Cynthia looked at the book in the chair. She’d dropped it there after reading Eliana’s tale, after seeing her name in the fine text, then not.
She huffed out a breath, sucking in hard gulps of air like a swimmer readying for a sprint, her gaze on the book, predatory. She walked around the chair, circled the book on the cushion, assessing, building her courage to touch it again. The movement helped, the air, the adrenaline created by Rascal’s unspoken but imposed deadline.
Professor Wentworth. Stephen. He would know what to do.
She picked up the book, scooping it into a thin cotton shopping bag, grabbed her keys from the table near the door, and headed out, not looking back, not even when the phone began to ring.

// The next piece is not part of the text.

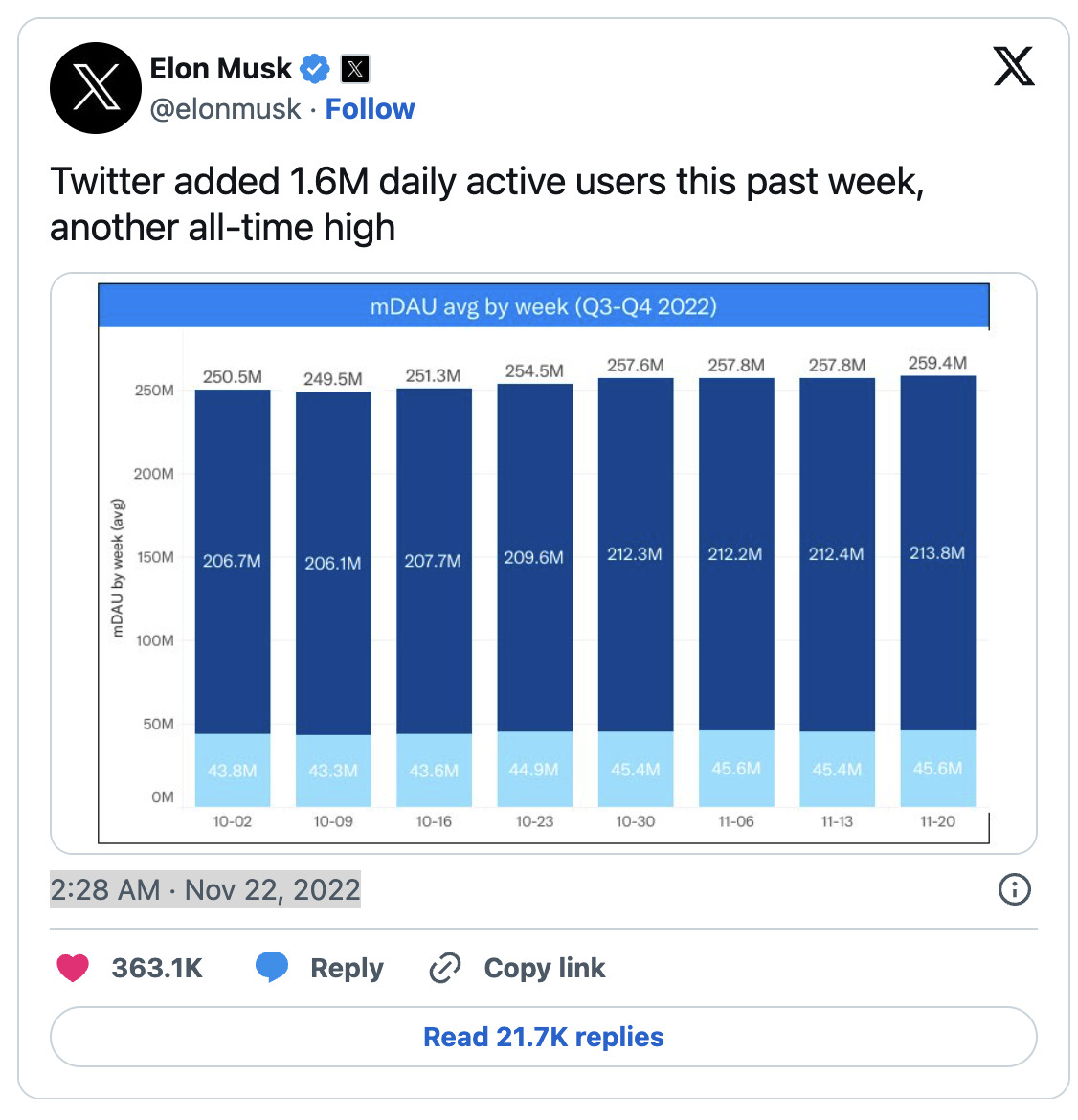
Task: Like the tweet with the heart icon
Action: [x=72, y=968]
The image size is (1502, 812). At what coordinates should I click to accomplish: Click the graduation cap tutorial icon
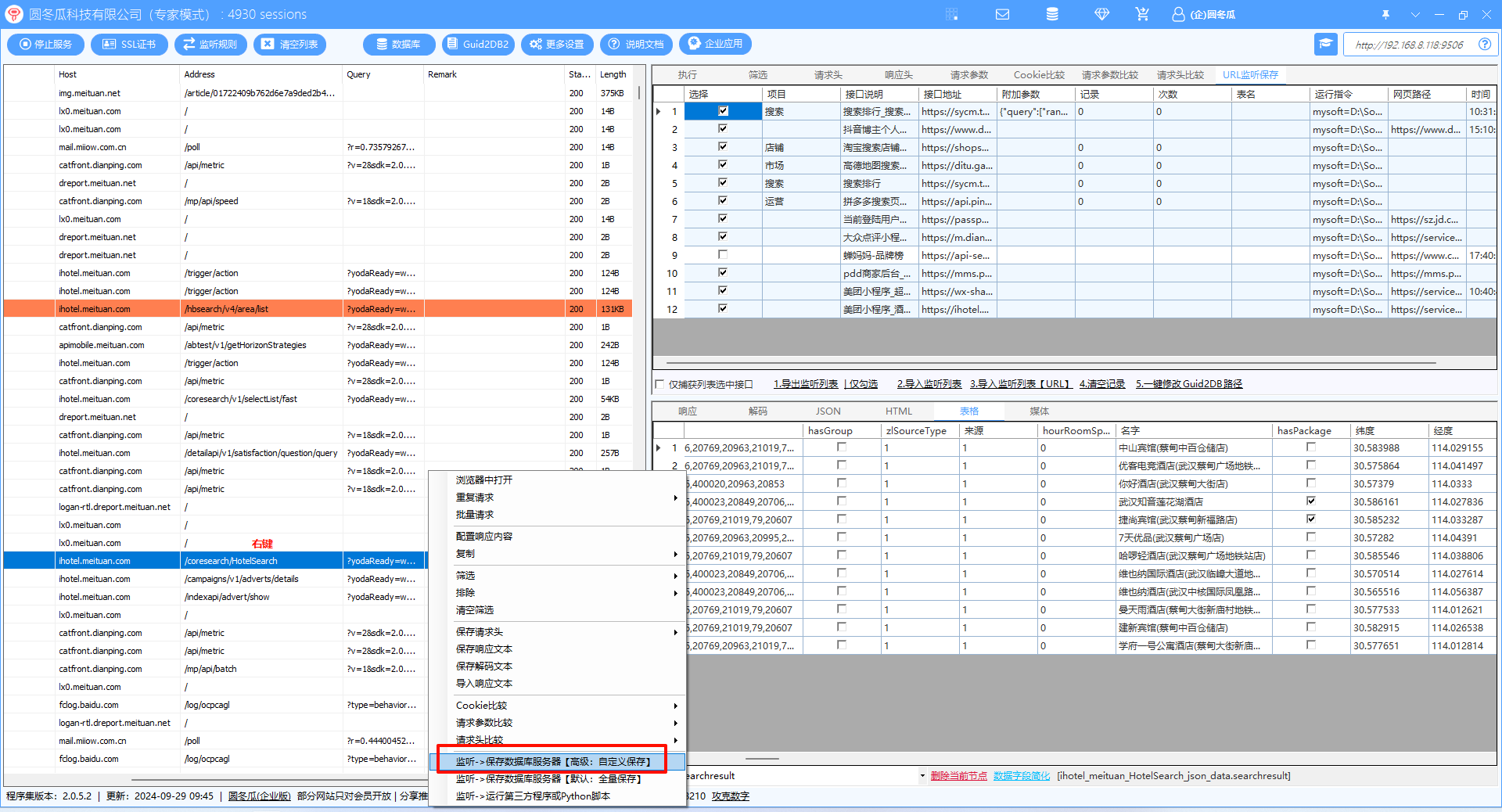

She walked, gaining speed, then ran down the stairs of her apartment, out the door, and on to the sidewalk, focused, purposeful steps taking her toward the bus stop where she would catch a number 8 to the university.
By the time she reached the corner, at least ten minutes from the next bus’s arrival, her clothing had begun to feel heavy, a barrier between her skin and the returning itch of desire. Her breathing deepened and the guys and girls at the stop, students mostly, all of them looked like movie stars, all hot and fuckable. She avoided sitting on the bench, not wanting to get too near any of them, afraid of what she might do.
She smelled raw sex and felt her pussy slick under the layers of heavy clothing she had worn like armor, instinctive probably against the urge she had guessed might return.
A couple of the boys looked at her, their pupils dilating, uncertain grins on their faces, as though they sensed the horniness rising like wildfire in her. Please god, she thought, let the bus come before I do.
One way or another, this was going to be a rough ride.